Experimental (left) and simulated model (right) of crystal packings of 3

The difference between the lattice energy for the global minimum structure and the packing observed in the experiment is about 5 kcal mol⁻¹. Taking into account the averaging of the ionic and neutral parts in Eq. (4), the difference is reduced to 2.5 kcal mol⁻¹, which is quite acceptable for estimating the enthalpy of formation. A list of the 10 lowest energy polymorphs for each of the salt and the corresponding cocrystal is given in SI.

The paper [34] presents experimental data on the 1-methyl derivative of compounds 4 and 6, for which the enthalpies of formation were obtained − 5.5 ± 2.4 kcal mol⁻¹ for nitrate and 17.21 ± 4.3 kcal mol⁻¹ for perchlorate, respectively.
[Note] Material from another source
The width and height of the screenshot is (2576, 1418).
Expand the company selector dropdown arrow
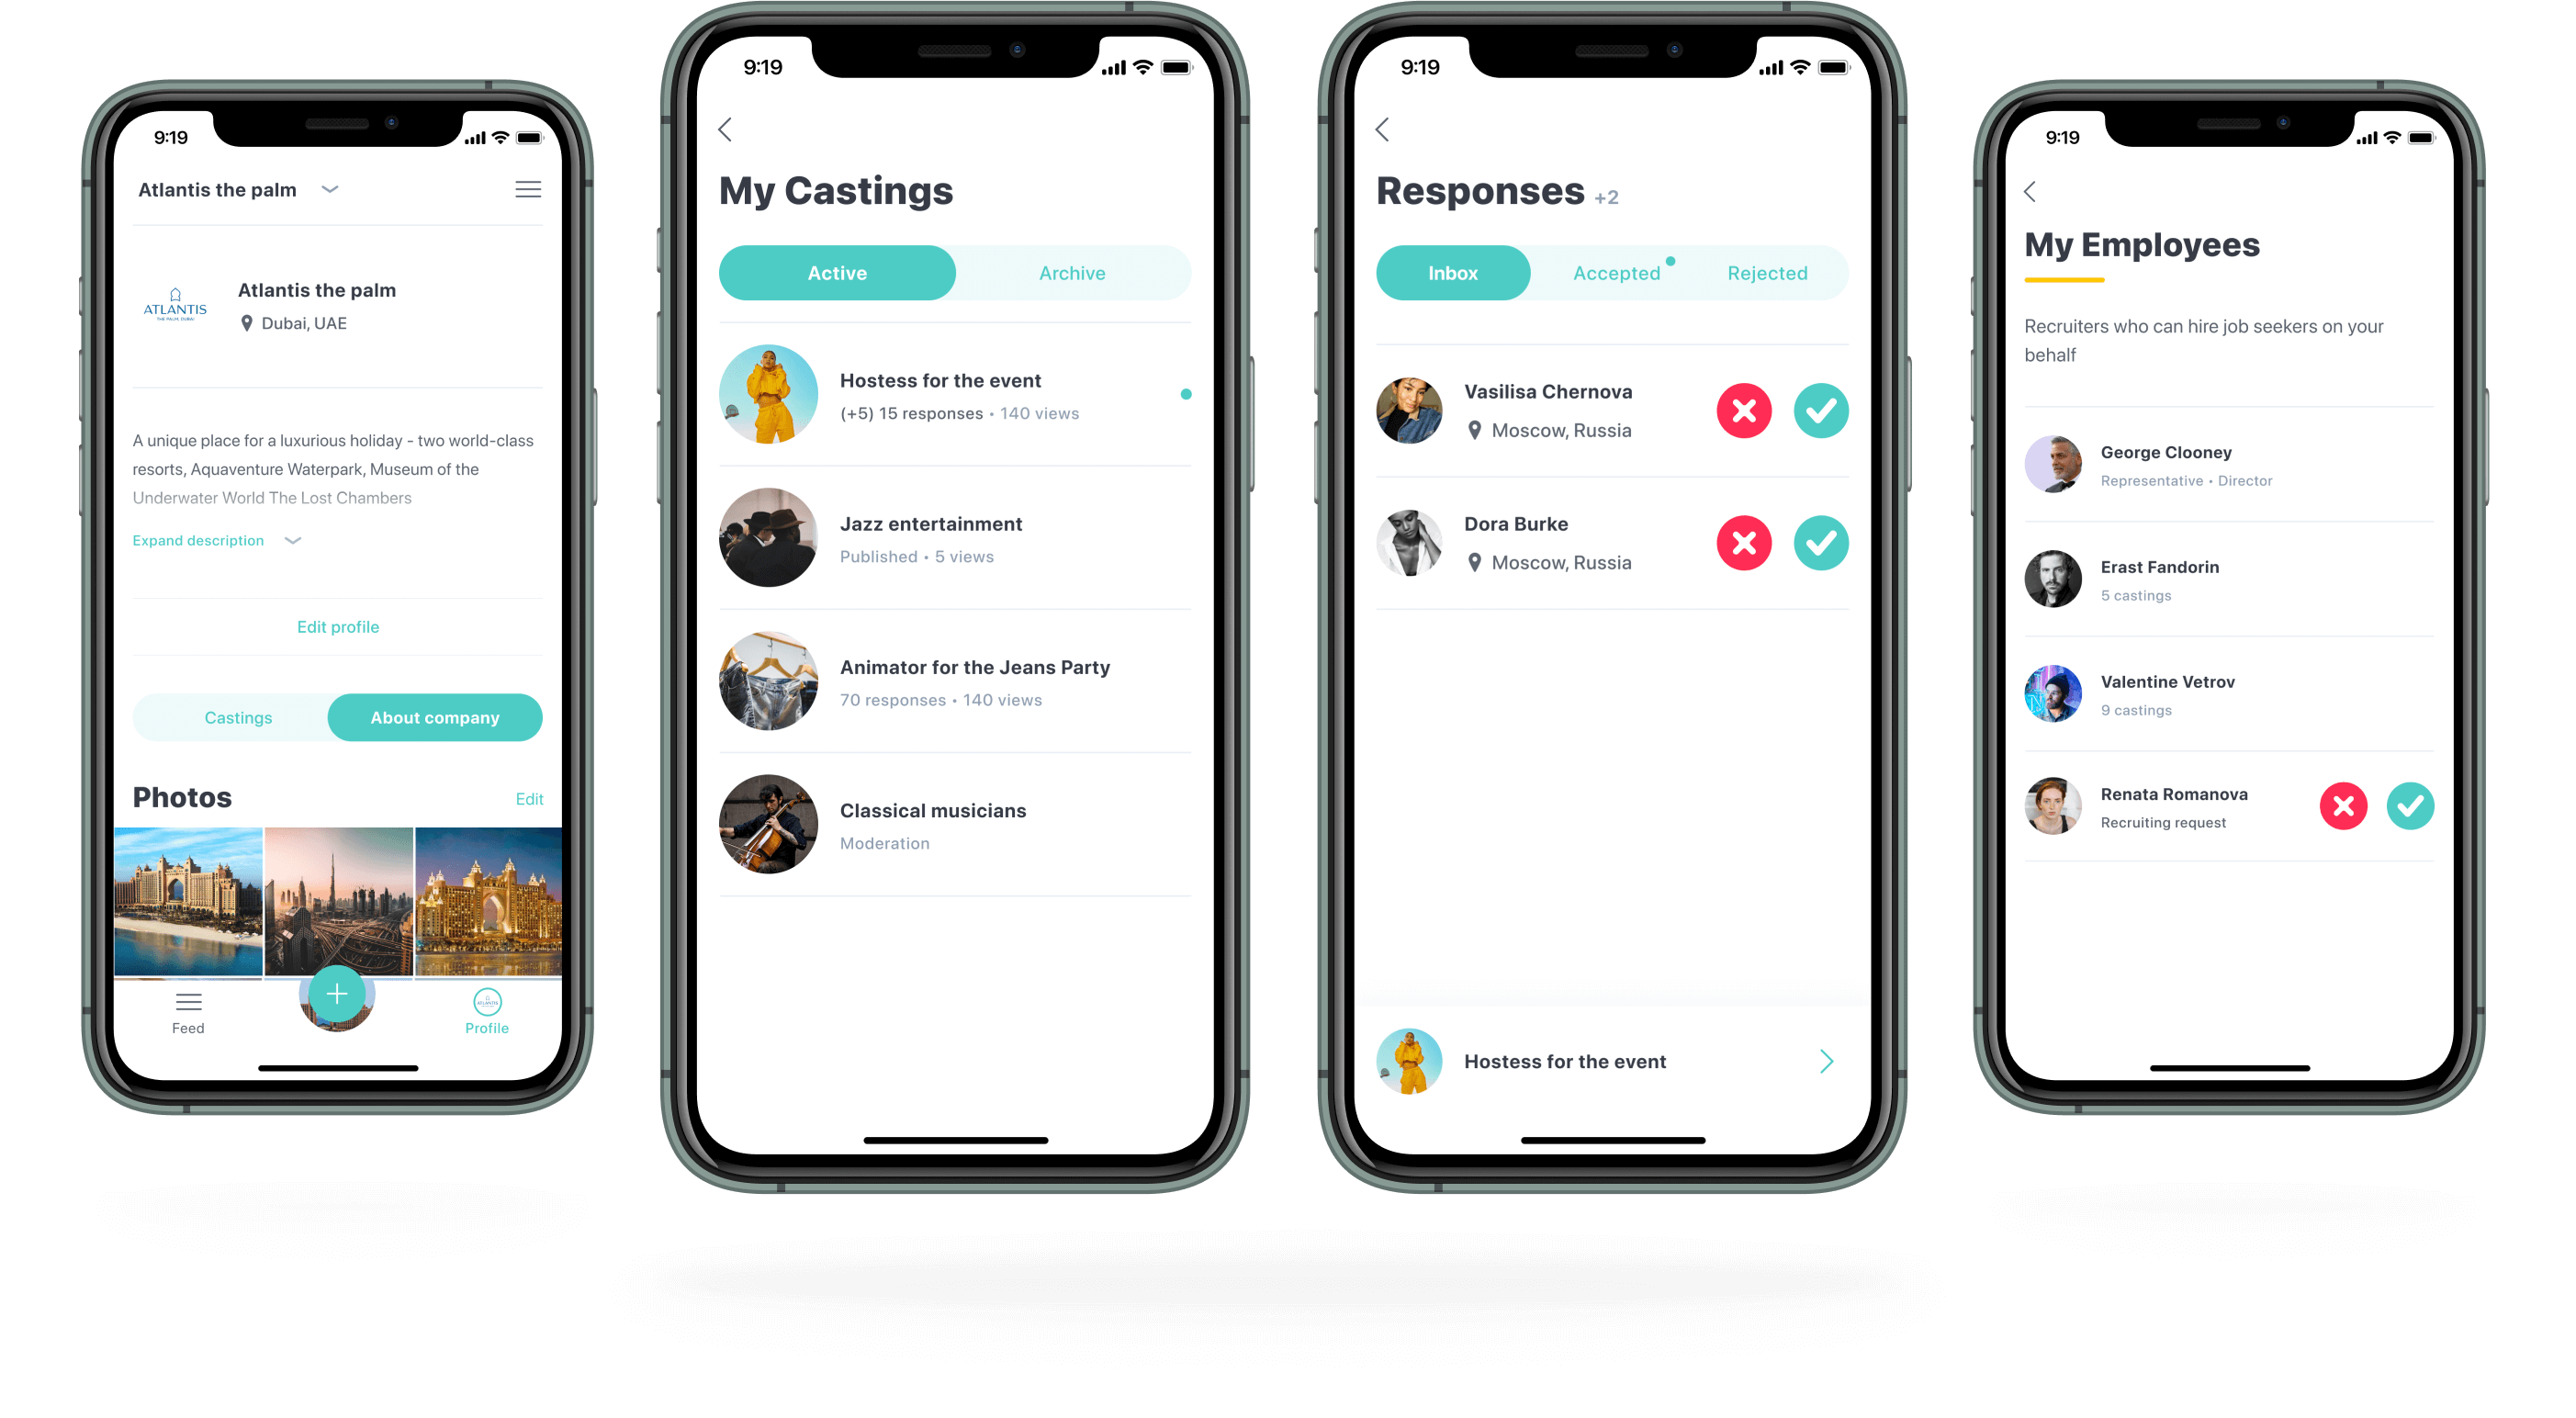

Without taking into account inaccuracies, the difference between perchlorate and nitrate is 11.71 kcal mol⁻¹ and, taking into account the maximum spread of 18.41 kcal mol⁻¹ of the MAIC method, is well within its accuracy.
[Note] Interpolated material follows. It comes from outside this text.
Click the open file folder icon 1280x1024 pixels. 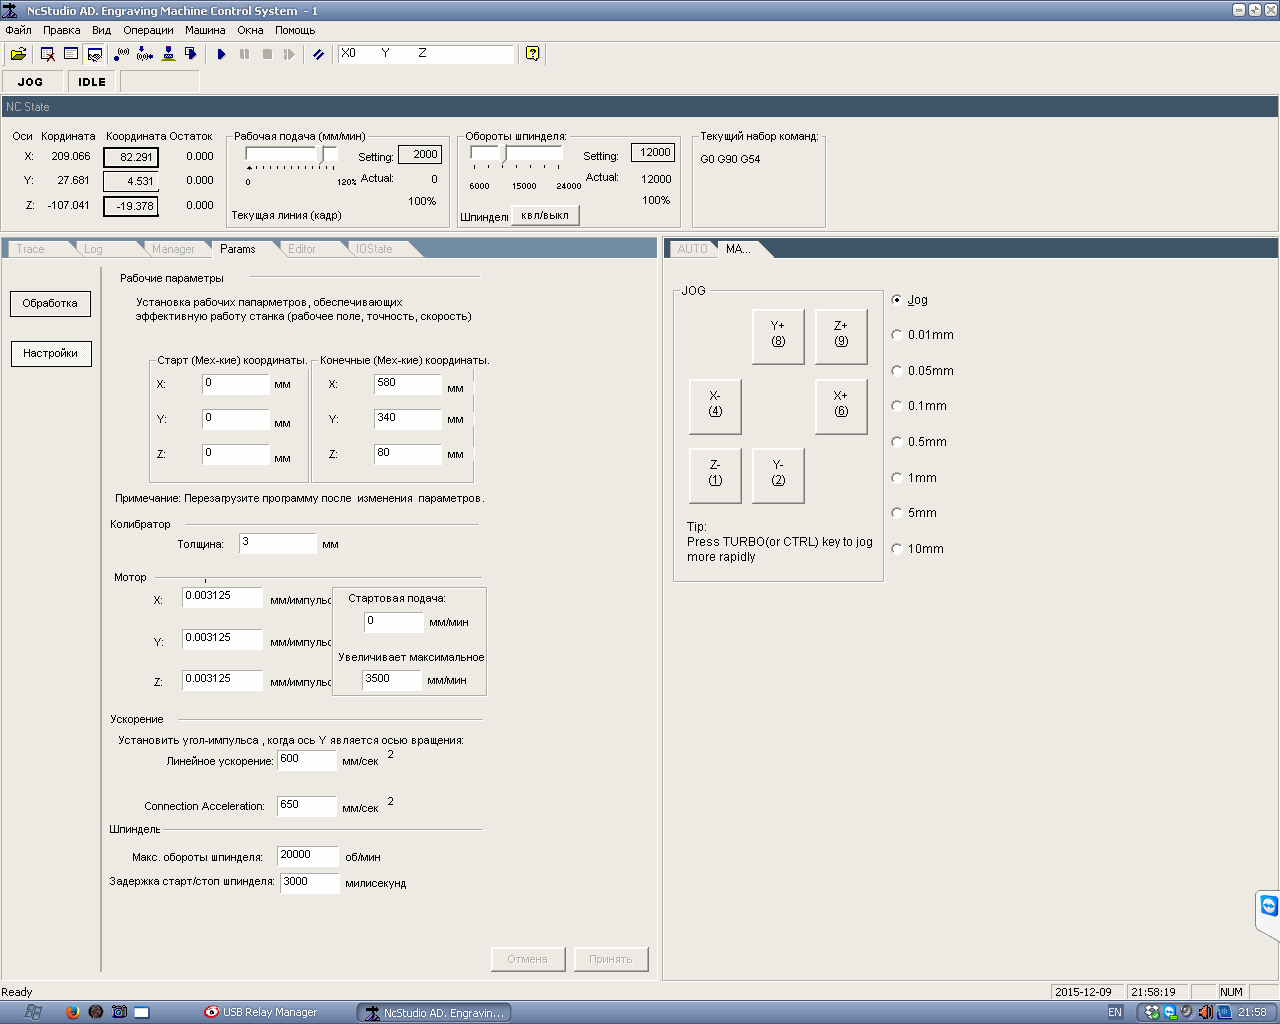18,54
We suggest using the following values to calculate cationic contributions for amino-1,2,4-triazoles: for 1-amino-1,2,4-triazolium 151.87 kcal mol⁻¹, for 3-amino-1,2,4-triazolium 113.42 kcal mol⁻¹ (116.22 kcal mol⁻¹ from [10]), and for 4-amino-1,2,4-triazolium 154.39 kcal mol⁻¹. The enthalpies of formation for nitrate and perchlorate salts correspond to the MICCM (G3B3) values from Tables 6 and 7.

The article [35] presents experimental results on the enthalpies of combustion and formation of azobistetrazole-1,1′-oxide salts. Among these salts are salts with guanidine and 4-amino-1,2,4-triazolium cations. On the basis of these two salts, we can carry out an additional verification of the correctness of our results, namely, to calculate the difference in their enthalpies of formation and calculate the contribution from 4-amino-1,2,4-triazolium. The enthalpy of formation of diguanidinium azobistetrazole-1,1′-oxides is 171.42 kcal mol⁻¹, and the enthalpy of formation of di-4-amino-1,2,4-triazolium azobistetrazole-1,1′-oxides is 348.37 kcal mol⁻¹. This means that the difference between the contributions from these two cations is (348.37 − 171.42)/2 = 88.48 kcal mol⁻¹. Taking into account the value of the contribution of guanidinium 65.18 kcal mol⁻¹ (Table 1), we find that for 4-amino-1,2,4-triazolium this value will be about 65.18 + 88.48 = 153.66 kcal mol⁻¹. The value of this estimate coincides very closely with the value of our contribution of 154.39 kcal mol⁻¹.

Below (Table 8) is a summary table for various salts of amino-1,2,4-triazoles using the obtained cationic contributions.

Table 8 Enthalpies of formation for [R-triazolium]⁺[anion]⁻ (kcal mol⁻¹)

Conclusion

Thus, based on a combination of quantum chemistry methods and atom–atom potentials, the crystal structure for sets of salts of nitric and perchloric acids was simulated and their enthalpy of sublimation was estimated for subsequent use in calculations the enthalpies of salt formation in the solid phase using the recently developed MICCM method. Relationships between the enthalpies of formation of salts of nitric and perchloric acids with the same cations are revealed. Using ammonium nitrate, hydrazine, and various aminoguanidines, the effectiveness of the three most commonly used methods for calculating the enthalpies of salt formation is evaluated. The enthalpy of formation of diaminoguanidine perchlorate (− 20.89 kcal mol⁻¹) was obtained for the first time. For nitrates of 1-amino- and 4-amino-1,2,4-triazoles, significant discrepancies between the calculated and experimental data were revealed. For the formation enthalpy of 3-amino-1,2,4-triazole nitrate, the results of the calculation by the MICCM + MAIC method correspond to the experimental results. Attention is drawn to the significantly overestimated experimental value of the enthalpies of formation for perchlorate salts of amino-1,2,4-triazoles in comparison with the results of calculations performed by all calculated methods, which calls into question the experimental data.